Başka ülke vatandaşları da okuyabilecek
TÜrk-İtalyan üniversitesi kurulmasına ise, Dışişleri Bakanı Massimo D’Alema’nın Kasım 2007’de Dışişleri Bakanı Ali Babacan ile yaptığı görüşmenin ardından karar verildi. Öğrenciler, ÖSYM’nin yaptığı üniversite sınavıyla alınabildiği gibi, ortaöğretimde İtalyanca eğitim gören veya İtalyancayı seçmeli yabancı dil olarak alan öğrencilerin üniversite sınavından gerekli asgari puanı almaları sonrası, üniversite tarafından yapılacak özel bir sınavla üniversiteye kabul edilecek. Türkiye’nin, yer ve altyapı sağlayarak üniversiteye kaynak yaratacağı ifade edilirken, İtalya’nın da üniversitenin işleyişini ve öğretim üyelerini temin edeceği belirtiliyor. Ayrıca Türk vatandaşları dışında başka ülke vatandaşlarının da üniversiteye kabul edilebileceği bildirildi.

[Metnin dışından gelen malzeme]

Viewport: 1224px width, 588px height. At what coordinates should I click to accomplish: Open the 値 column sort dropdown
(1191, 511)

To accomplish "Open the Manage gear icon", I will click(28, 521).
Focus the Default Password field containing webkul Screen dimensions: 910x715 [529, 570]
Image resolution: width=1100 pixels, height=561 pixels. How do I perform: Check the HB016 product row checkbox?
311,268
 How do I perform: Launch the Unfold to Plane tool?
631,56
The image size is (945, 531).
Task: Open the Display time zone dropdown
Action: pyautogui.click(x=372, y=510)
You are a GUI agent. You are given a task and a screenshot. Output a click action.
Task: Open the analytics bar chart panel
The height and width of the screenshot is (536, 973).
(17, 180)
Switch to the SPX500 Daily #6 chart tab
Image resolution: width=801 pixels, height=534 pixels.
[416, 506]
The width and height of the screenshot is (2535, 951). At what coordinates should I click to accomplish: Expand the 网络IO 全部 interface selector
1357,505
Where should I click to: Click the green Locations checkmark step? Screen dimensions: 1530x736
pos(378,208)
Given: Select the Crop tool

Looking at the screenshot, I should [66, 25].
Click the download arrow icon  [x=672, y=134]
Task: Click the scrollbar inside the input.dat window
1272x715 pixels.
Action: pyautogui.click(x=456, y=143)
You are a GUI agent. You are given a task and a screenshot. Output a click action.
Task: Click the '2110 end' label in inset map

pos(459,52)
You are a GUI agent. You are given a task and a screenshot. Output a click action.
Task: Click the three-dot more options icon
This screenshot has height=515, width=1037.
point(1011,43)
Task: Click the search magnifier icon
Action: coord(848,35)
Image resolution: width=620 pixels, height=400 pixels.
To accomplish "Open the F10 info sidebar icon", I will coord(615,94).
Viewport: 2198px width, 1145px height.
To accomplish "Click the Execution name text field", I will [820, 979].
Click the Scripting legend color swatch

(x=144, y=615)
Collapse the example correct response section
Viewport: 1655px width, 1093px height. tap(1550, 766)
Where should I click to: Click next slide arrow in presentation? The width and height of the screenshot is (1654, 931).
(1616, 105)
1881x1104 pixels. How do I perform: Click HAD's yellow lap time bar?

İşgalcilere hizmet ettiler
Tarİhİ kaynaklar incelendiğinde Osmanlı’nın son dönemi ile Kurtuluş Savaşı yıllarında Anadolu’daki azınlık okullarının, emperyalist işgalci ülkelerin askeri merkezleri olduğu görülüyor. Türk milletinin var olma mücadelesine karşı işgalcilerin yanında yer alan Robert Koleji, Merzifon ve Tarsus’daki Amerikan Koleji, ruhban okulları silah depoları haline getirildi. Bu gibi okullarda ayrılıkçı kulüpler kurularak, Kurtuluş Savaşı’nın komutanı Mustafa Kemal ve arkadaşlarına karşı örgütlenmeler yapıldı. Büyük Millet Meclisi, yabancı okulları bölücü faaliyetleri nedeniyle kapattı.